I felt i was on top of the world.
You'd think you could simply extend your arms and touch the sky. You can't help it. That's the impression the clouds that float past you give.
I was in Cherrapunji. 4,869 ft above sea level. The climate was pleasant, cool. The air, delicious. It's kinda difficult to explain the freshness of the air to those who havent experienced it. But its very close to the smell of the soil after the first rain. Coming to think of it, there was a sense of anticipation hanging in the air. Like the long wait for the onset of monsoon. After all, i was at Cherrapunji, the wettest place on planet earth. It was March 2008.
The terrain seemed to littered with mines for coal and limestone and the economy of the surrounding villages depended on these mines. Stopping by a limestone quarry to shoot seemed to be the most natural thing to do. And thus we (my friends and i) ended up at a mine, trying to communicate in sign language (the labrourers understood a few words of English though) until our interpreter came to our rescue.
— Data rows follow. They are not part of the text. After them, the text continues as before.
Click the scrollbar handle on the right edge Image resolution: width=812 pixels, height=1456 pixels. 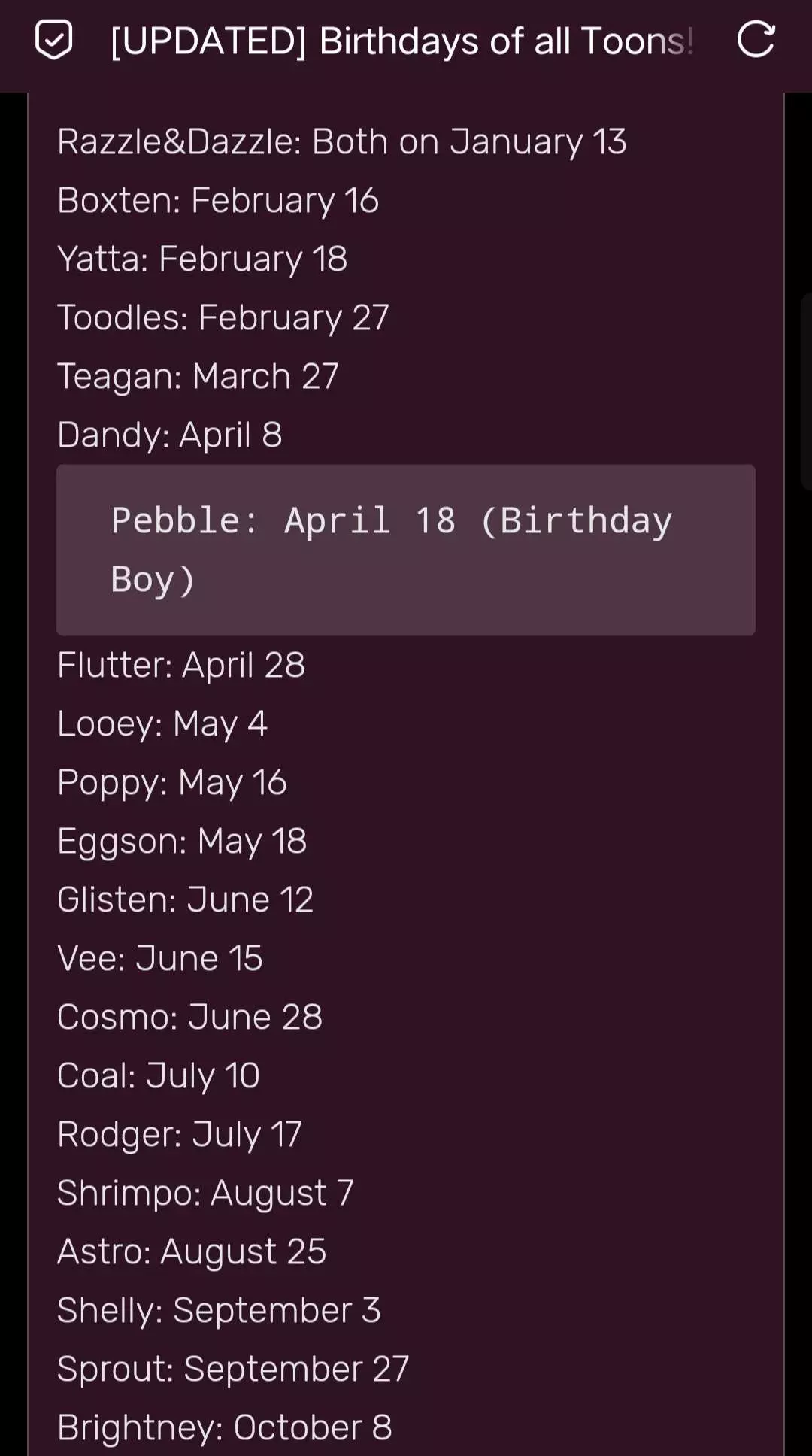tap(806, 391)
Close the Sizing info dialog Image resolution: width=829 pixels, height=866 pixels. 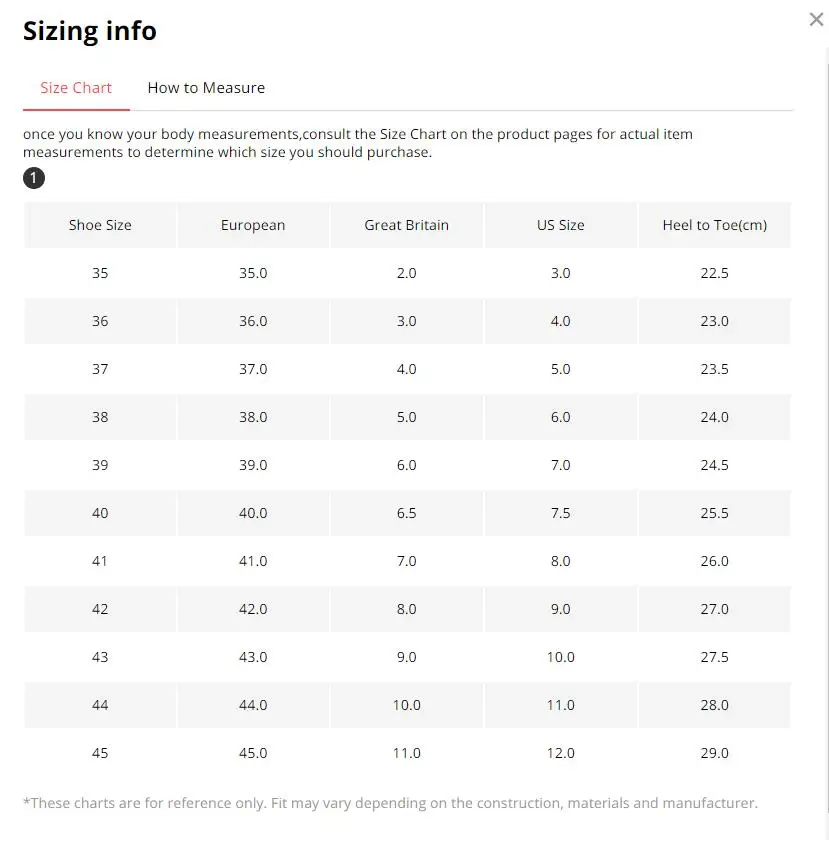(x=816, y=20)
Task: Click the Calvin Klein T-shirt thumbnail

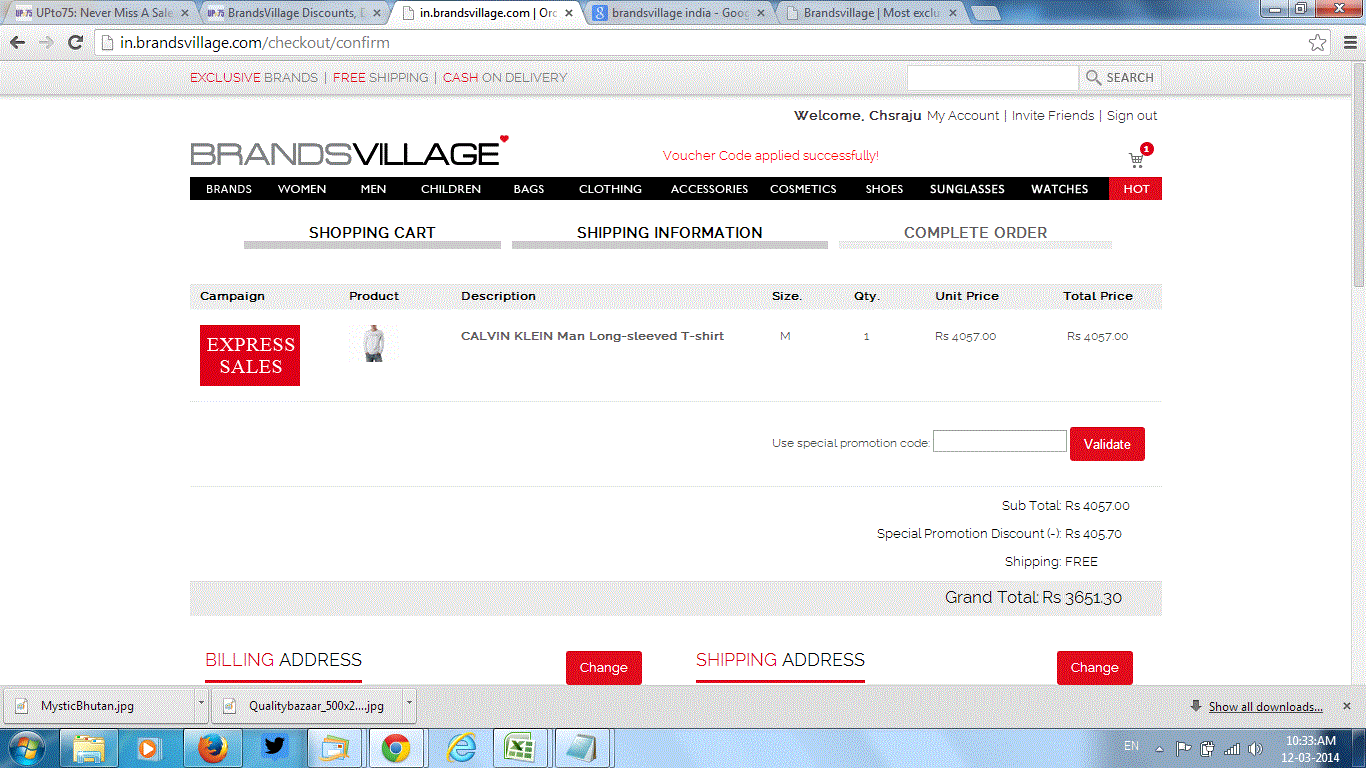Action: click(x=373, y=343)
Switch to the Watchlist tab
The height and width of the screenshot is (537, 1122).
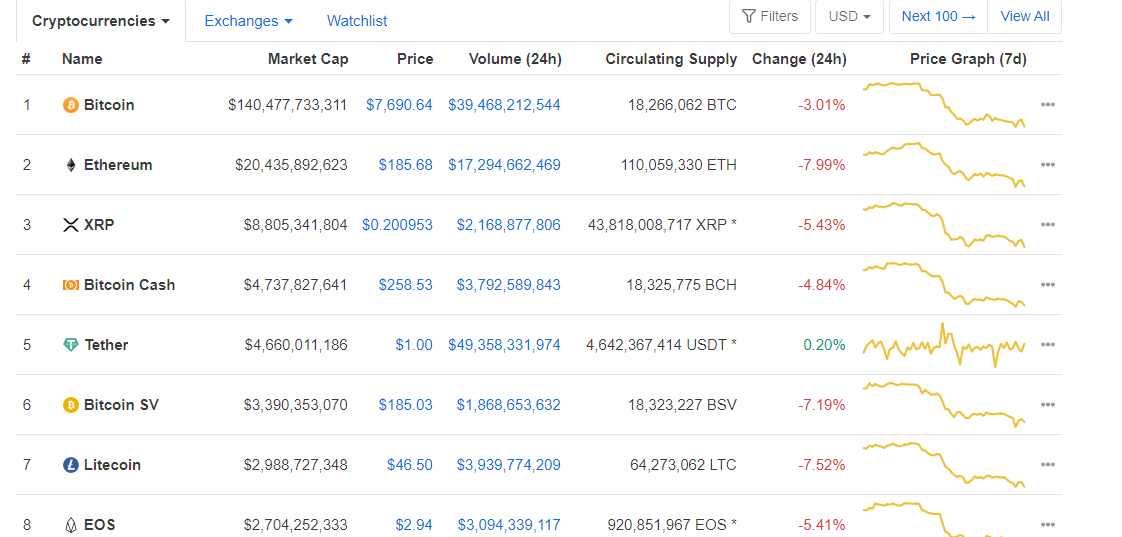point(357,21)
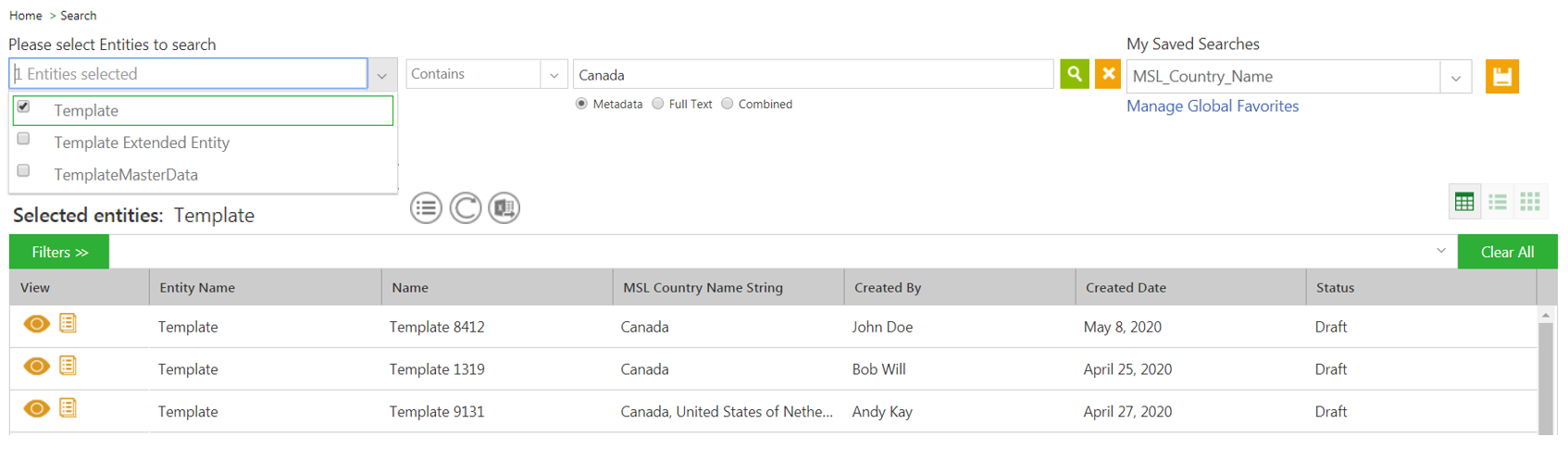This screenshot has height=449, width=1568.
Task: Open the list options circular icon
Action: (427, 208)
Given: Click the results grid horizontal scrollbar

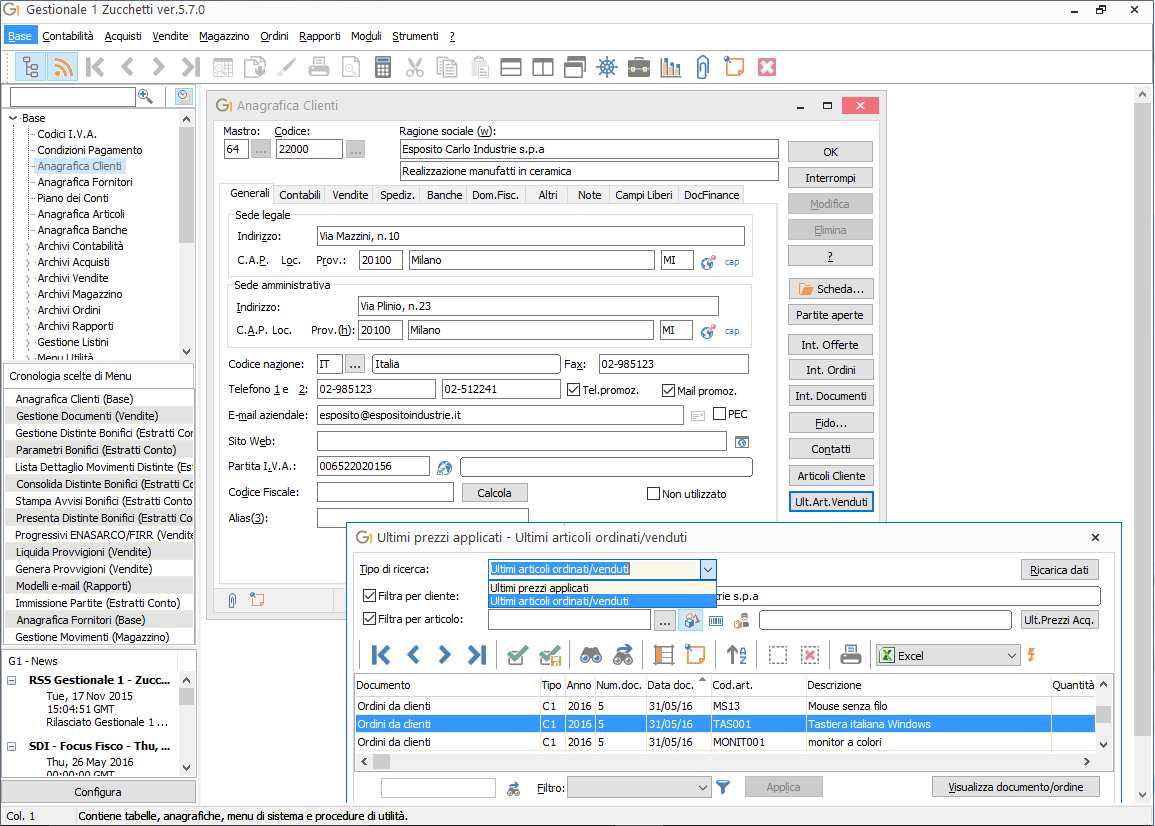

On top of the world - Khasi hills, Cherrapunji. Limestones are seen piled on the road side and smoke from the quarries are seen at a distance.
The basket used to collect limestones sit prominently near a shack while the dynamites were being set on the rocks in the background.
Matilda Reahtam, a labrourer is seen taking a few moments of respite at the quarry while the rocks were being blasted using dynamites.
The limestone pieces are collected by a labourer (usually a woman) after the men break large chunks of limestone into smaller pieces.
A bigger piece of limestone is seen in the foreground, while Matilda continues picking moderate size stone pieces.
A small pool of water is seen in front of a shack as a result of the previous night's torrential rain.
Once the small pieces of limestone are selected and collected, the women seperate sand and other foreign particles from the stones.
The stones 'baked' at various stages are piled near the shack.
Young boys in their teens or early twenties are seen employed to carry the stones back and forth.
A labourer returns after dumping a basket full of limestones into the furnace.
Limestone is burnt for 13 hours before it is pulverised to be used to make paper, bath soap etc.
Labourers bring heaps of stones from distant mining fields in a truck. On an average, 24-25 tonnes of limestone is produced in these quarries in the Khasi hills.
I was listening intently at the echo of the dynamites when i saw some men waving frantically at a distance. Amused, i waved back. A few minutes later, a man came rushing by and indicated towards another shelter. Taking the que, i went with him into what looked like a stronger(if that was possible) shack. Later i found out that those waving men were trying to warn me against the blasts. The blasts were happening at a close distance and the dilapidated shack i had taken refuge in would have hardly stood the weight of a rock hurtling down on me.
The man who had come to my rescue posed for me later. Seen in the background is the skeltal shack i had taken shelter under.
After a hard day's work, the labourers have a late lunch in the 'office'.
My last vision of Cherrapunji. Seen in the picture are coal mines.